Projects should be indexed into solr. They are not artifacts, but they should gain methods like index and index_id that are used on artifacts, so a similar pattern is used. Put in a reasonable set of fields of top-level project data that would be useful in searches (name, neighborhood, descr, labels, categories, reg date, etc). (Use-cases for this later will be an admin search page for projects, and also a public project directory)

Also add a method to ProjectRegistrationProvider so that those extensions can add more fields to what gets indexed. Provide a default empty method so that existing providers don't have to be changed. Include good docstrings for Project.index and the ProjectRegistrationProvider method.

After project changes occur that would affect the indexed fields, fire off a background task to update the index for the project. (Somewhat similar to the add_artifacts task but much much simpler since artifact references aren't applicable here.)

Create a ScriptTask to index all the projects. Use utils.chunked_find for the loop. Batch up the solr calls in convenient chunks too, so many documents get sent to solr at once.
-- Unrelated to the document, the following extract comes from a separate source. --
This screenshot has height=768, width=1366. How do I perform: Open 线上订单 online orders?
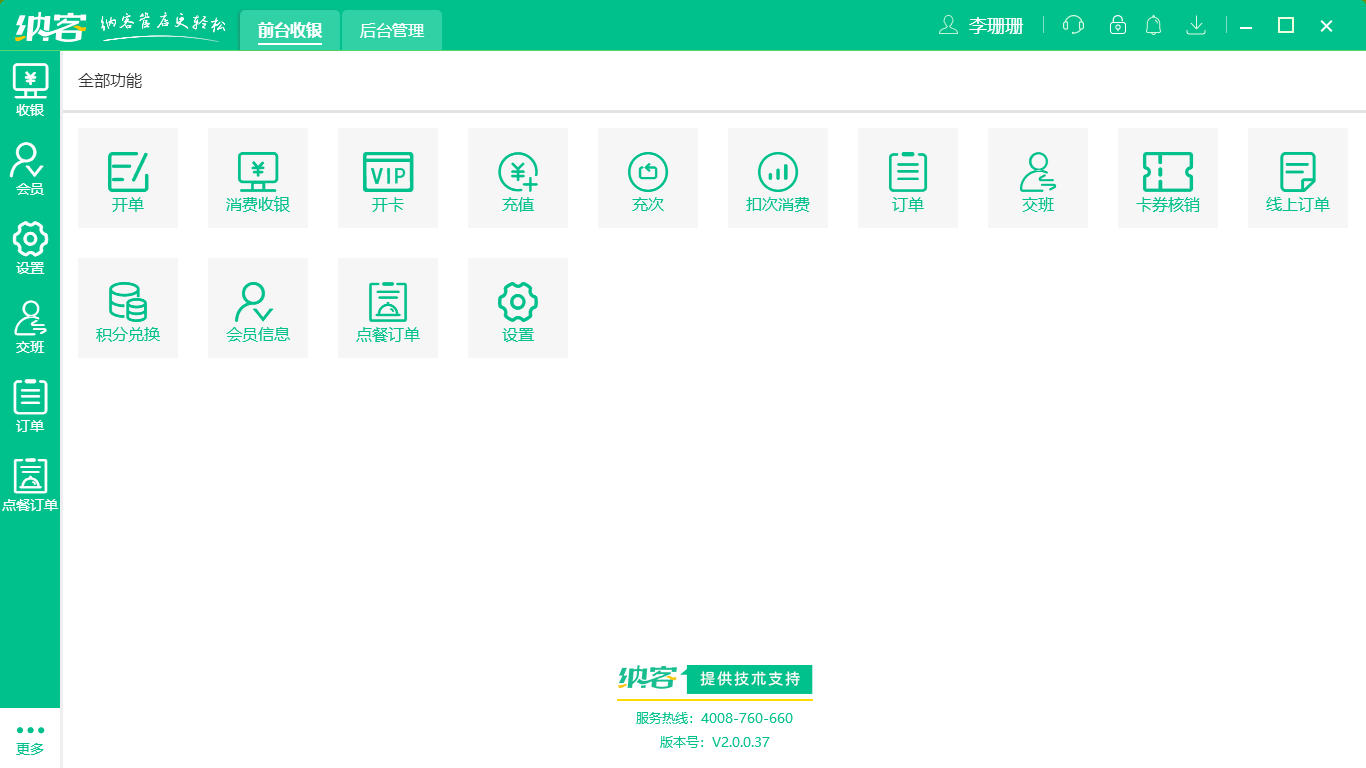[1298, 177]
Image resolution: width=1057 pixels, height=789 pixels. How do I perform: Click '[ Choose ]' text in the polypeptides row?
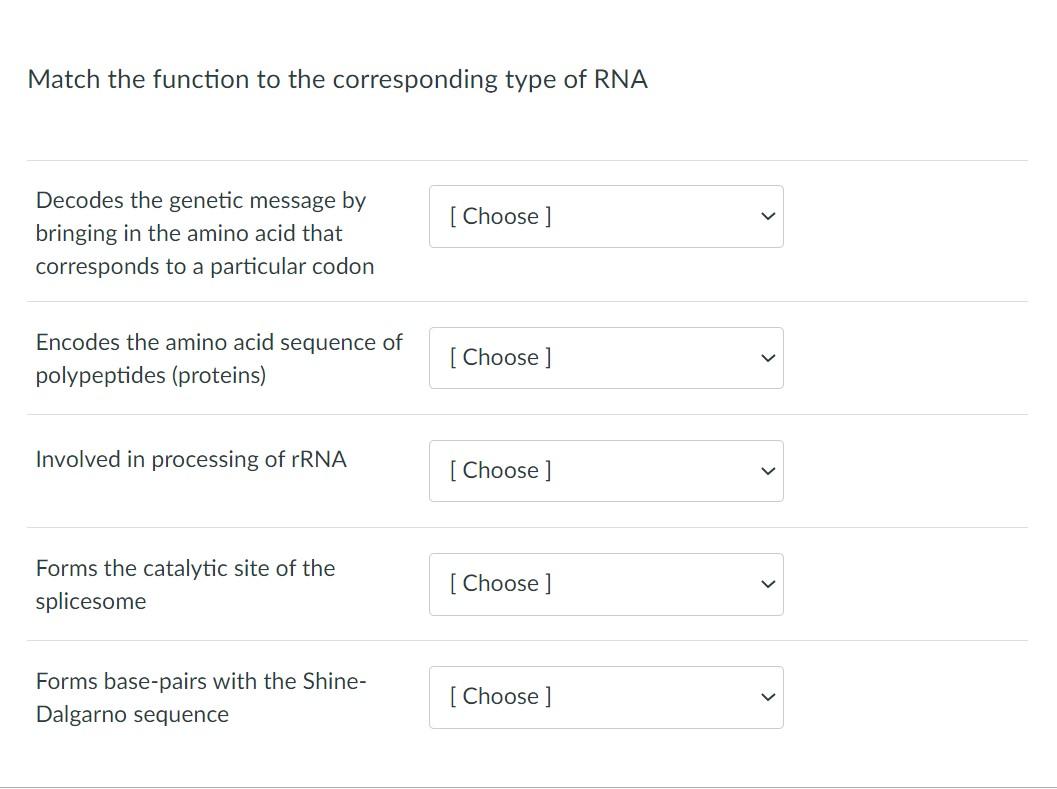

We will do this later for Users, too, following a very similar pattern, so make new logic a little bit generic so it can be re-used then. Example: background task to add to solr could work for any non-artifact object that has an index() method.

Related

Tickets: #7278
Tickets: #7589

Discussion

  • Dave Brondsema
    Dave Brondsema
    2014-03-07

    Forgot to mention that these can be saved in the same solr core as all the artifacts. Just continue to follow the Artifact.index() naming conventions like suffixes for type. Use the same names when possible like url_s and project_id_s, and especially make sure to set type_s so that can continue to be our primary way to distinguish record types.

     
    • status: open --> code-review
     
  • Closed #562, #563. je/42cc_7257

     
  • Dave Brondsema
    Dave Brondsema
    2014-05-06

    • QA: Dave Brondsema
     
  • Dave Brondsema
    Dave Brondsema
    2014-05-09

    Looking very good. I like the architecture of this.

    Branch db/7257 is rebased against master (few minor conflicts) and I added a few minor improvements.

    A slightly larger issue is that add_projects index tasks (often several of them) fire upon any artifact changes. For example, if I add a comment to a forum, 4 add_projects tasks fire. That's going to be a lot of unnecessary task and solr activity. Can you figure out why, and see what can be done to avoid that? Just guessing now, but I wonder if it is the Artifact.before_save hook that sets the project.last_updated field. And if so, perhaps we want to somehow make that specifically not trigger an add_projects task. (And I think it would be fine to omit the last_updated field from solr so that it isn't out-of-date all the time).

     
  • Dave Brondsema
    Dave Brondsema
    2014-05-09

    • status: code-review --> in-progress
     
    • status: in-progress --> code-review
     
  • Closed #587. Force-pushed je/42cc_7275

    You were right about Artifact.before_save causing this. I've added ability for artifact to decide if it's index should be updated and implemented it for Project.

     
  • Dave Brondsema
    Dave Brondsema
    2014-05-21

    • status: code-review --> closed
    • Milestone: forge-backlog --> forge-may-30
     
  • Dave Brondsema
    Dave Brondsema
    2015-01-05

    • Milestone: unreleased --> asf_release_1.2.0